PROBLEM TO WORK ON —
What is needed is an exact copy of the lines from the start of the records below through the line with "Given: Click the red book emoji icon", without the pictures.

** Opening PROVIDED DATA block **

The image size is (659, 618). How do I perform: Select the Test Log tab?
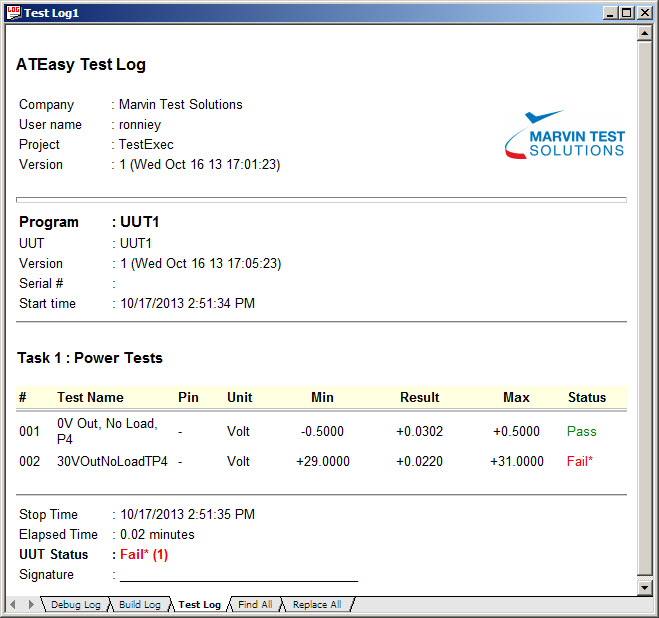(x=199, y=605)
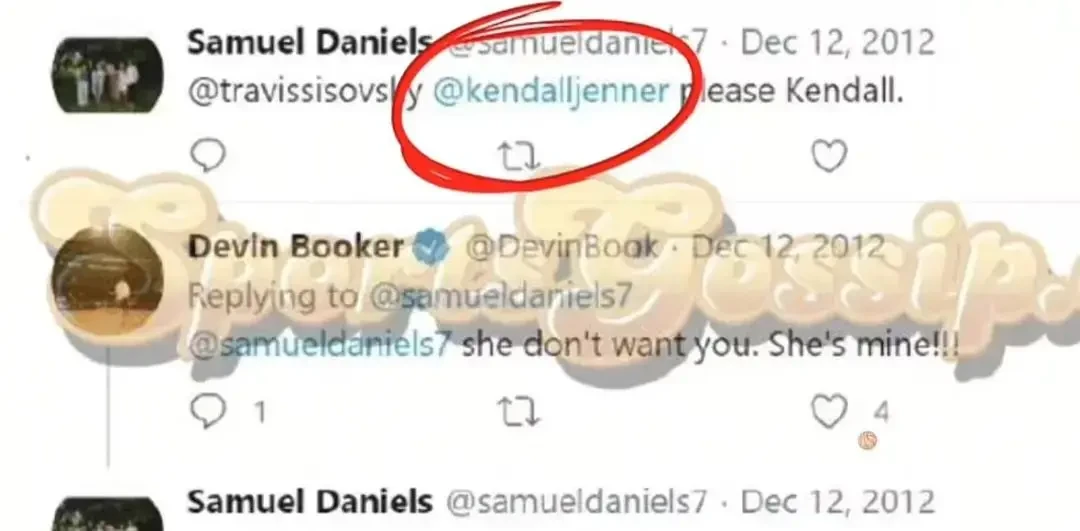This screenshot has height=531, width=1080.
Task: Click reply icon on Samuel Daniels' first tweet
Action: [x=207, y=156]
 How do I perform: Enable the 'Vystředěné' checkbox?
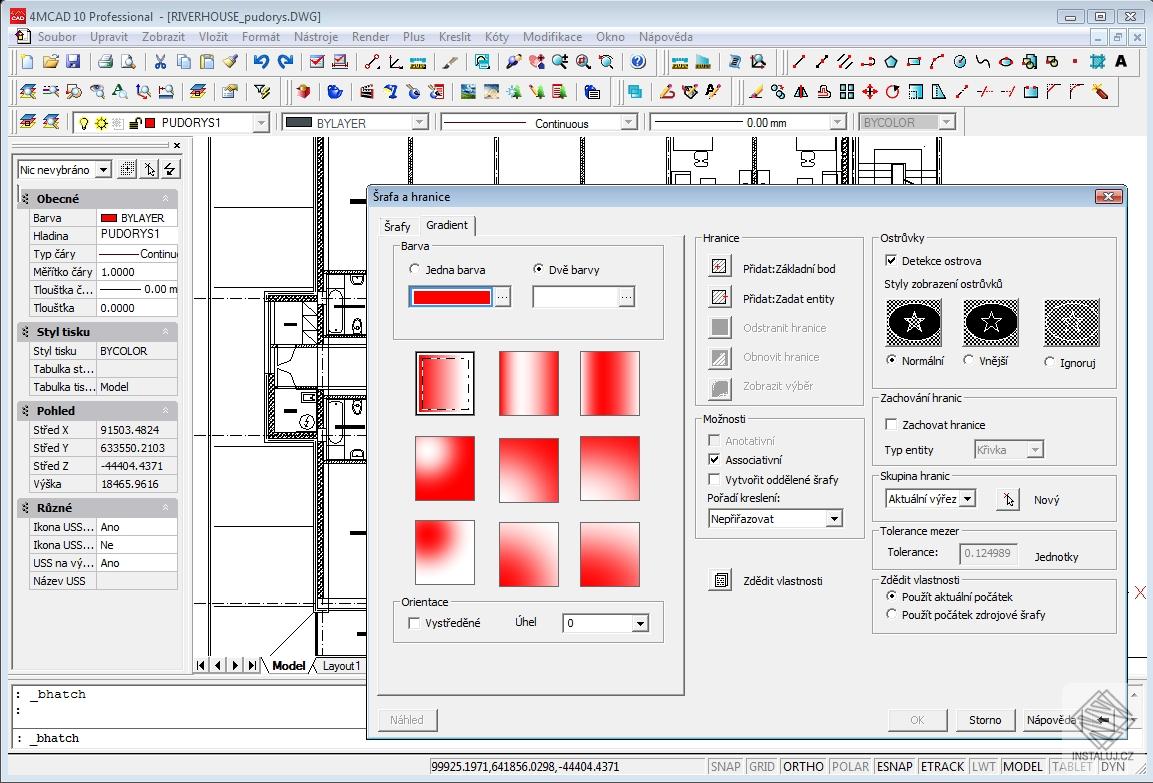point(415,623)
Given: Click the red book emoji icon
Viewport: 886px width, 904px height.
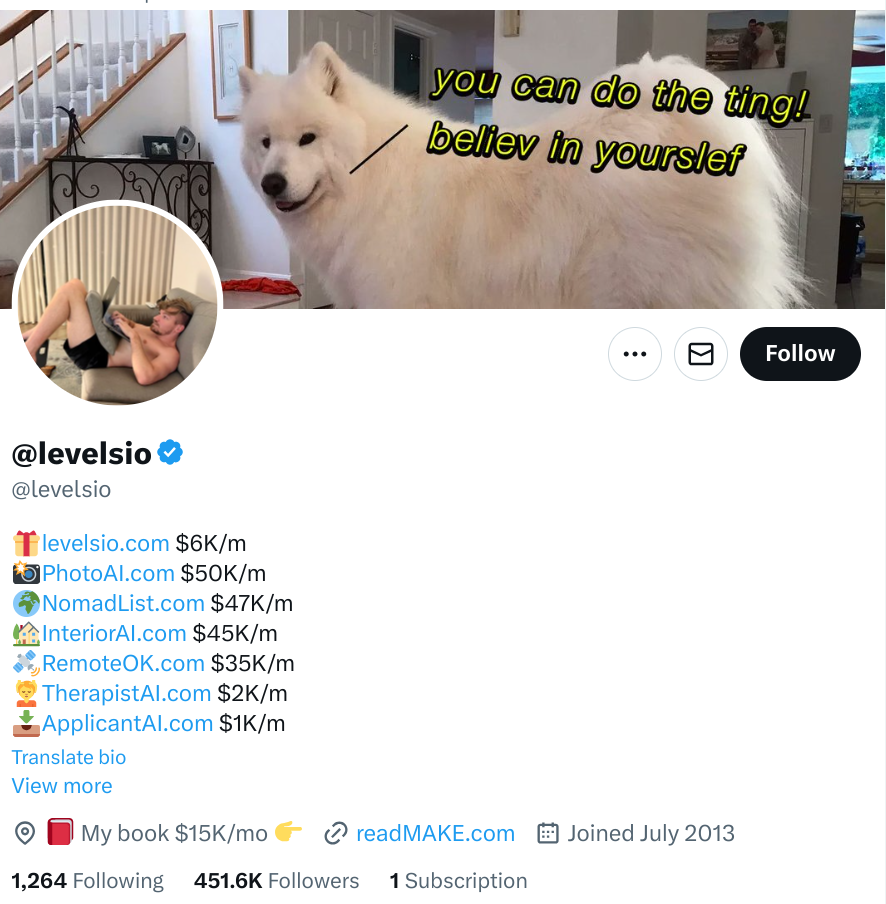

** Closing PROVIDED DATA block **

SOLUTION TO THIS EXERCISE —
The image size is (659, 618). How do I perform: Select the Test Log tab?
(x=199, y=605)
This screenshot has height=531, width=1080.
Task: Click reply icon on Samuel Daniels' first tweet
Action: [x=207, y=156]
 How do I perform: Enable the 'Vystředěné' checkbox?
point(415,623)
Given: Click the red book emoji icon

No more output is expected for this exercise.